* **WORK TO COMPLETE**
Using the records below, find every line that includes "Follow" and copy it.

* **MATERIAL FOR THE TASK**
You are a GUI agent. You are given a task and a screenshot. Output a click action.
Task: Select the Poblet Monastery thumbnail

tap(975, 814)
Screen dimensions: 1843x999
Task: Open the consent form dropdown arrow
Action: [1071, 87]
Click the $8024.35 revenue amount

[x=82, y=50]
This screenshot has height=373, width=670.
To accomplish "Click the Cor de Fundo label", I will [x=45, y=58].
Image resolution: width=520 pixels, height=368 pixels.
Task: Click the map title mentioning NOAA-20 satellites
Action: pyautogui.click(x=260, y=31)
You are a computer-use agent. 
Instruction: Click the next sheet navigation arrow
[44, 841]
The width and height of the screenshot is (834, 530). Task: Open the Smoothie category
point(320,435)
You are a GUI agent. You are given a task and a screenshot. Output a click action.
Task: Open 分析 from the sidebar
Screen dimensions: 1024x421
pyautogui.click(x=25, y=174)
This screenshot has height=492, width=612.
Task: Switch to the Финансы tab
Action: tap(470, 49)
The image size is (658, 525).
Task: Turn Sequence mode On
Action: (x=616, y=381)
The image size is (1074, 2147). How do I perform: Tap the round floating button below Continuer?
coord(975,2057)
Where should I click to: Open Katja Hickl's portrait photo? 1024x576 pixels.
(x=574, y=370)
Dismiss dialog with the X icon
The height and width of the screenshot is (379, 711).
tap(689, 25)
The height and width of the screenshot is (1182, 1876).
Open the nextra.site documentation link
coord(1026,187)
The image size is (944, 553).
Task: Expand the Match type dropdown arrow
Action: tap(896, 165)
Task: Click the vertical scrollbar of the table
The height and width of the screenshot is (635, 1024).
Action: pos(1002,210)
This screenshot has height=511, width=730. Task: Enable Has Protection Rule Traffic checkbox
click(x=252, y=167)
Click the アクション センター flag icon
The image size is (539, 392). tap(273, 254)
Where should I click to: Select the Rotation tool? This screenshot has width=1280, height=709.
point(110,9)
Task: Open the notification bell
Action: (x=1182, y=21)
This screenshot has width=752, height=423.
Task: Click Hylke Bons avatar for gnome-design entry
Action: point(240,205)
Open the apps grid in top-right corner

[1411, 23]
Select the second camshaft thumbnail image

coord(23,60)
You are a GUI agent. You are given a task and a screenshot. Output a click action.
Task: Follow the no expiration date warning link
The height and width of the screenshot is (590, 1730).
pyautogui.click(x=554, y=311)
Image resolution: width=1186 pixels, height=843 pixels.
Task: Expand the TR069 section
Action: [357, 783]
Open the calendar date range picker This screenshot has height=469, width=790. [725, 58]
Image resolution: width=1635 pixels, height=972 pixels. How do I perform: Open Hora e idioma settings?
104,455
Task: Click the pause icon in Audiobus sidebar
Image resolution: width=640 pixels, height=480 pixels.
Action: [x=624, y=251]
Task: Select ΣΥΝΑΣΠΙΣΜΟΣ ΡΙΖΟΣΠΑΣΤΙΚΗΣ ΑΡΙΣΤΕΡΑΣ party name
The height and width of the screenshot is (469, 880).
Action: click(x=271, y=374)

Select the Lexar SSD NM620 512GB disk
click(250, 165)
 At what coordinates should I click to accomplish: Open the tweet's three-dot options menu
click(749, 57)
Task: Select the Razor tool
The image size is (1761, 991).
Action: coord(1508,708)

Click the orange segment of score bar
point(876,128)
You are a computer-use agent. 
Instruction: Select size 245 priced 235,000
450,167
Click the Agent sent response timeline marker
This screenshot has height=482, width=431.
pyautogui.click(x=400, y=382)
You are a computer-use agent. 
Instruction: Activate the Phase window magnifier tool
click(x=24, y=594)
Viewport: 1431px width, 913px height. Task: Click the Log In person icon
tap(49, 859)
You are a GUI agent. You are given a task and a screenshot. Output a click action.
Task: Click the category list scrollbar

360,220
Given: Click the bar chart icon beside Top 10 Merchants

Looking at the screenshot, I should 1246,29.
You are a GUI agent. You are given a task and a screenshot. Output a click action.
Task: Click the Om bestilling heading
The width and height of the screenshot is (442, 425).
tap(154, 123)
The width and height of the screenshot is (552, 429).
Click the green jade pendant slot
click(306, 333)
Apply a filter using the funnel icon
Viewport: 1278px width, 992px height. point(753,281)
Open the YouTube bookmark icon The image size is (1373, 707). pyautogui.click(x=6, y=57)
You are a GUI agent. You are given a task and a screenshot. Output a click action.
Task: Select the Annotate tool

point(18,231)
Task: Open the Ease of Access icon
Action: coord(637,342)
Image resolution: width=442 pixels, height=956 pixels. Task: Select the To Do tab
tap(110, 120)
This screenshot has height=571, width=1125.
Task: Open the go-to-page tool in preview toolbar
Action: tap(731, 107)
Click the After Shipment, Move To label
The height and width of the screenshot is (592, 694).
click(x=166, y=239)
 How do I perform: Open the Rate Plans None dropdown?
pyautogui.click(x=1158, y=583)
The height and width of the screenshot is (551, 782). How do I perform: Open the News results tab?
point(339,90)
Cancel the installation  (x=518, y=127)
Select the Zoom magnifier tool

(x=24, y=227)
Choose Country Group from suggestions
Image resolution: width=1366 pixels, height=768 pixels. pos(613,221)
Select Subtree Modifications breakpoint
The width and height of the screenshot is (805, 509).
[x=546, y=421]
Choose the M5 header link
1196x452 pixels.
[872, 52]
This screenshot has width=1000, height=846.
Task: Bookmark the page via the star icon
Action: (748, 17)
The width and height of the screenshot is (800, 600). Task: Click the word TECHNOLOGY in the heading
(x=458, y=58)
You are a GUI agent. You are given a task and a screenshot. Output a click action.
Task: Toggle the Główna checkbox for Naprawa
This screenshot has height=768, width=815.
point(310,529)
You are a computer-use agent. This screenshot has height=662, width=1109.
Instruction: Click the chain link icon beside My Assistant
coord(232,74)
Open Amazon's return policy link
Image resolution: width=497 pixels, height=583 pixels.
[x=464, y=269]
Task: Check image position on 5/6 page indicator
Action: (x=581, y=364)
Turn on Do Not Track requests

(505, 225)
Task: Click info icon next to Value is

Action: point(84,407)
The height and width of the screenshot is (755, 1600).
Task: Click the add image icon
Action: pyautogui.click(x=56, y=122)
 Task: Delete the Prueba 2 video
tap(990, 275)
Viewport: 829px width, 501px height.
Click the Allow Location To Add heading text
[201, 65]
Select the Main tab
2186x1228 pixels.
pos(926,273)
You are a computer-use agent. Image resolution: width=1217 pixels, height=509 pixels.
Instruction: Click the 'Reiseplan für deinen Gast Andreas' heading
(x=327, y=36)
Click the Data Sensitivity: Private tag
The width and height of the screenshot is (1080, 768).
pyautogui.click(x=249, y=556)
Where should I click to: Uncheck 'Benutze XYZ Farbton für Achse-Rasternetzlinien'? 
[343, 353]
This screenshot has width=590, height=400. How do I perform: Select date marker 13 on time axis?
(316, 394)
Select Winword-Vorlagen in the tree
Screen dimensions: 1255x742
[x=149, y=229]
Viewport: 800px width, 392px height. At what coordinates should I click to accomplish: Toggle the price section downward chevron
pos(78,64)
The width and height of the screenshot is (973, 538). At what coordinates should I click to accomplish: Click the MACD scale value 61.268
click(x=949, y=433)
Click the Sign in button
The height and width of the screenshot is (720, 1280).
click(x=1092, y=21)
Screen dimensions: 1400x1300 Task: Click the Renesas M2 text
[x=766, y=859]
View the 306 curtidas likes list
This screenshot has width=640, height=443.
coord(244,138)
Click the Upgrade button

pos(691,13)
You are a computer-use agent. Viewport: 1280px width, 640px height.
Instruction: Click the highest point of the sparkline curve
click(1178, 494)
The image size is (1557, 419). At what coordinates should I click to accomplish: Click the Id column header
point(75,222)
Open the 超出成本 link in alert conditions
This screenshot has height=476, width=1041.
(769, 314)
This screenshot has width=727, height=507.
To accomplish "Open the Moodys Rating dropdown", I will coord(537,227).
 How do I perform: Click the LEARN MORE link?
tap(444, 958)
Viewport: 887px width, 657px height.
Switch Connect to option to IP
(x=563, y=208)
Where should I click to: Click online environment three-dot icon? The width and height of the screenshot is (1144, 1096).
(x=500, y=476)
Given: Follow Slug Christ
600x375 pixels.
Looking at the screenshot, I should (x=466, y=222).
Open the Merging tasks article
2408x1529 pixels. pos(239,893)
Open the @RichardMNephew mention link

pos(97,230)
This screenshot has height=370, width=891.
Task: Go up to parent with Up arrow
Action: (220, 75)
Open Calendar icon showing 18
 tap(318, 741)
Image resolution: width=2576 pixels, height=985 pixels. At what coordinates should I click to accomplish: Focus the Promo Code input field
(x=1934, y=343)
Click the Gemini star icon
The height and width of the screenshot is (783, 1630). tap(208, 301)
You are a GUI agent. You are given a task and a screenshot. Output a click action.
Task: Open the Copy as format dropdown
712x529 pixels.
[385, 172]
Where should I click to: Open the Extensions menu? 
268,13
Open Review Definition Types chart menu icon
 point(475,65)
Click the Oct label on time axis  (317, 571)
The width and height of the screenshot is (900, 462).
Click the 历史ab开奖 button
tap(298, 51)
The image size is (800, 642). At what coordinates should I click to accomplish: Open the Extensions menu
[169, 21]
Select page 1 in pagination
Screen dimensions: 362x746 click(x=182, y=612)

* **TASK RESULT**
Task: Follow the no expiration date warning link
Given: Follow Slug Christ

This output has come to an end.